How many of the lines below hold the string "Task"? Say only the number.

[Pixel coordinate grounding data]
■ ■ ■ ■ ■

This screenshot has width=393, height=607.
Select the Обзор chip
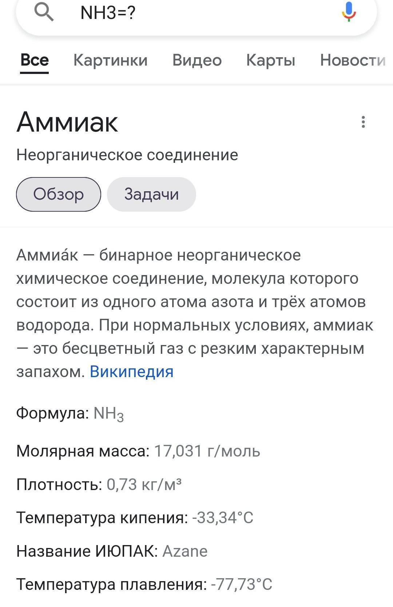pyautogui.click(x=59, y=194)
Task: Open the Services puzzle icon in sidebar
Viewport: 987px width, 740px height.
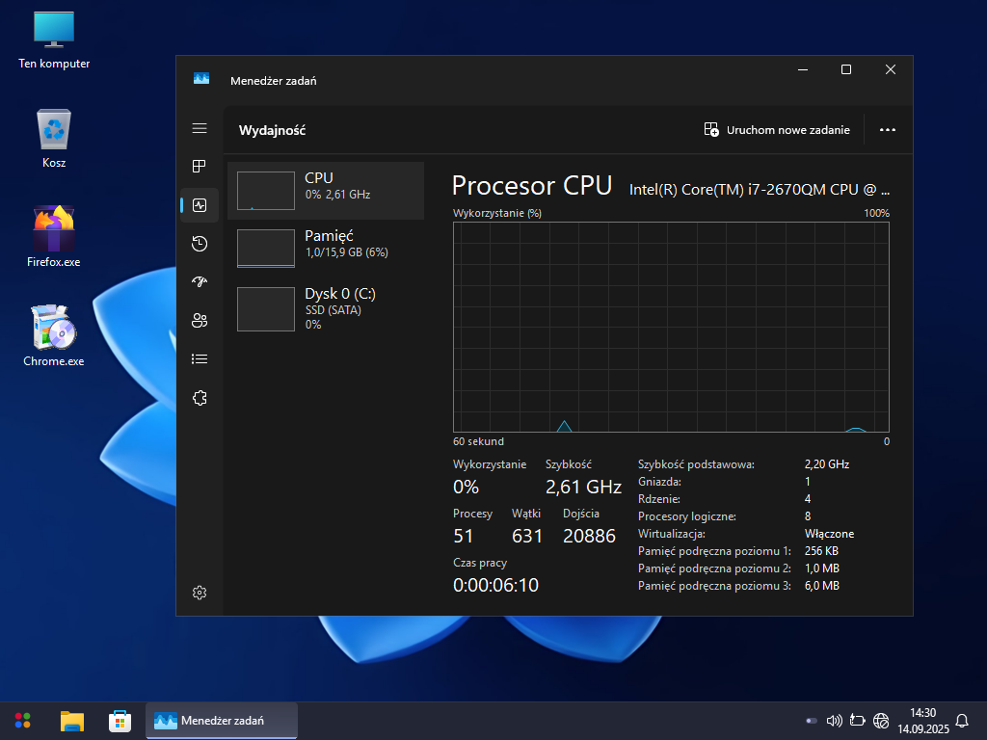Action: [200, 398]
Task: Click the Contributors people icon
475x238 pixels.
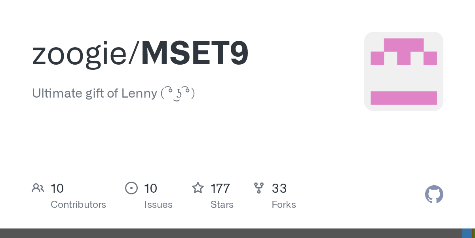Action: click(38, 188)
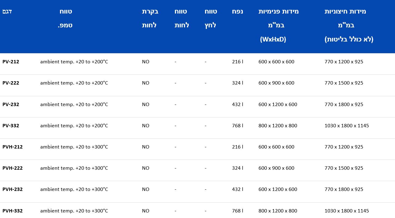Click internal dimensions in PVH-222 row
This screenshot has height=218, width=395.
coord(276,168)
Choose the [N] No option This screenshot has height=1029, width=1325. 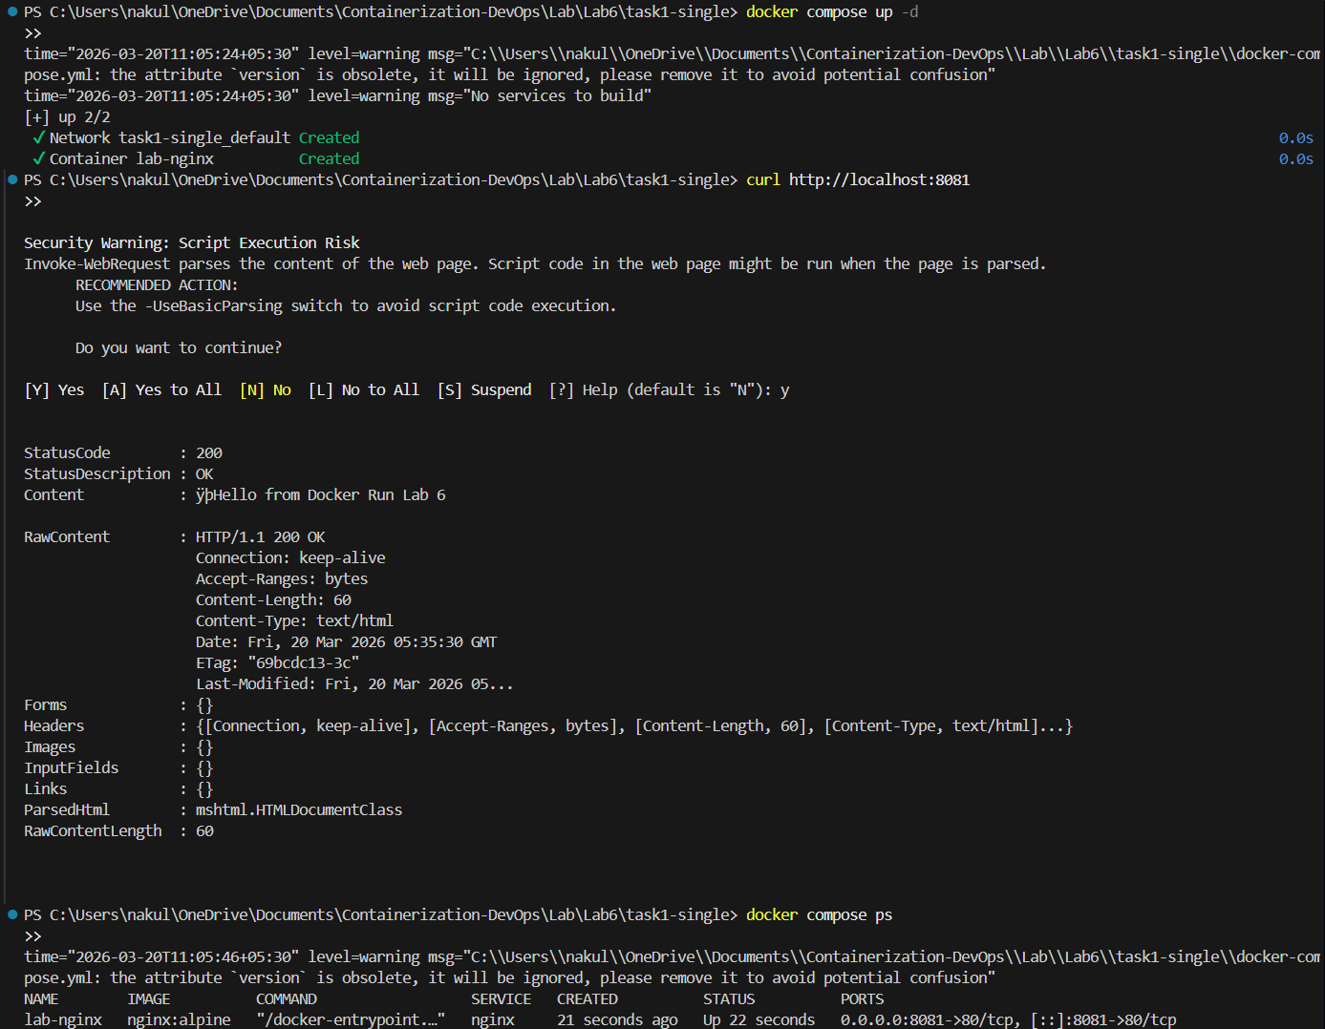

■ ■ ■ ■ ■

ANSWER SECTION. 2